See [ here] for more information on Ward's Battery of the Alabama Light Artillery and its Captain, John James Ward.

When linking a site in a Profile's Biography section, just remember to use square brackets at the beginning and the end of the url.  Also you can type in a space after the url and add descriptive info on the url.and just put the bracket after that as in the word here in the above..  If using a url as a source in Sources or as an inline citation, the brackets are not needed and will hide the Source when viewed.
L.J. Russell

Thanks for all the information you provided on copyright. Your explanation on linking and how to do this in a profile was very helpful. If I use the photo,I will link it to Sylvester Brown Stephenson[[Stephenson-4250|Sylvester Brown Stephenson]] profile. He was an artificer,which is a fancy word for a blacksmith in the military. He served under Captain John James Ward.

1 Answer

+5 votes
Best answer
That's a pretty broad question Tommy as it doesn't matter where they are not, but where they are.  What type of photos and from where would you like to copy them from?

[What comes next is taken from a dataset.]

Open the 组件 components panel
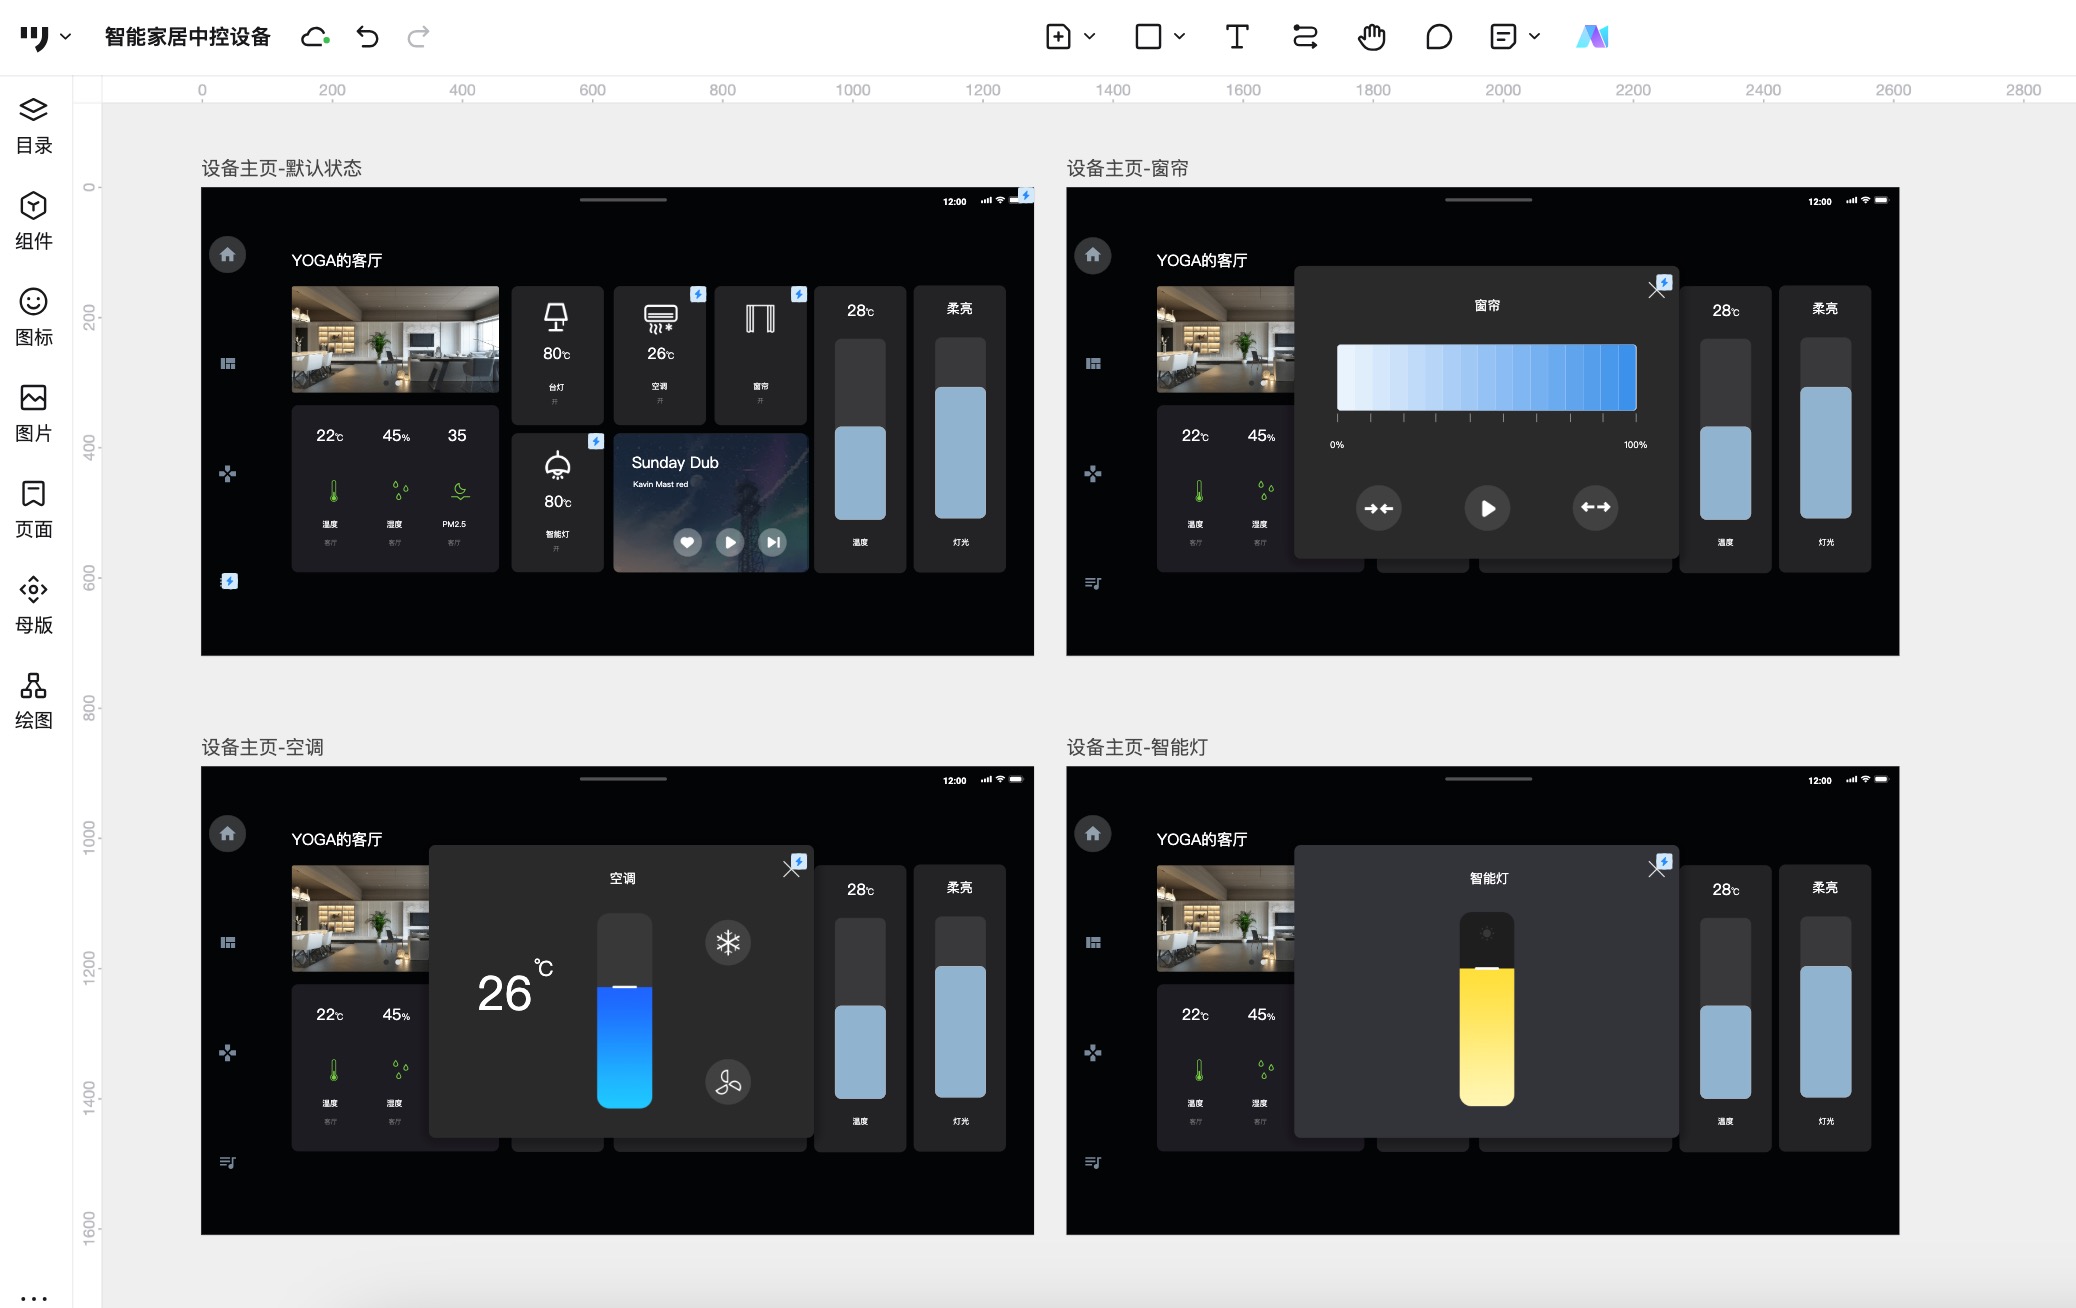Viewport: 2076px width, 1308px height. coord(33,220)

If the photos are from pre-1923, they are fair game and be copied without much worry as copyright law excludes them. Post 1923 you have to worry about if they are copyrighted in a printed form and or are you planning on copying from another website?

It is really a who, what, where and when question and if are you planning on adding them to WikiTree.  So if you can be just a bit more specific, it'll be easier to answer correctly.
by LJ Russell G2G6 Pilot (222k points)
selected by Living Stephenson
LJ's answer about "pre-1923" is specific to United States copyright law. Other jurisdictions have different rules.
Weell, I think it also depends on location. Copyright law in some locations makes them public after 1923, but in other jurisdictions an earlier or later cutoff date would apply.  There is also differing privacy legislation to consider in different countries.  

Assuming the photos were published, it helps look at where and when they were published and find out the rules that are in place in that location.  Its usually available in an internet search.
Well, I took a look at Tommy's tree and it is all United States so I didn't think other jurisdictions would probably be involved.  This who, what, where and when is important in answering this question.  So my answer was US specific until more information is forthcoming.  I should have mentioned that.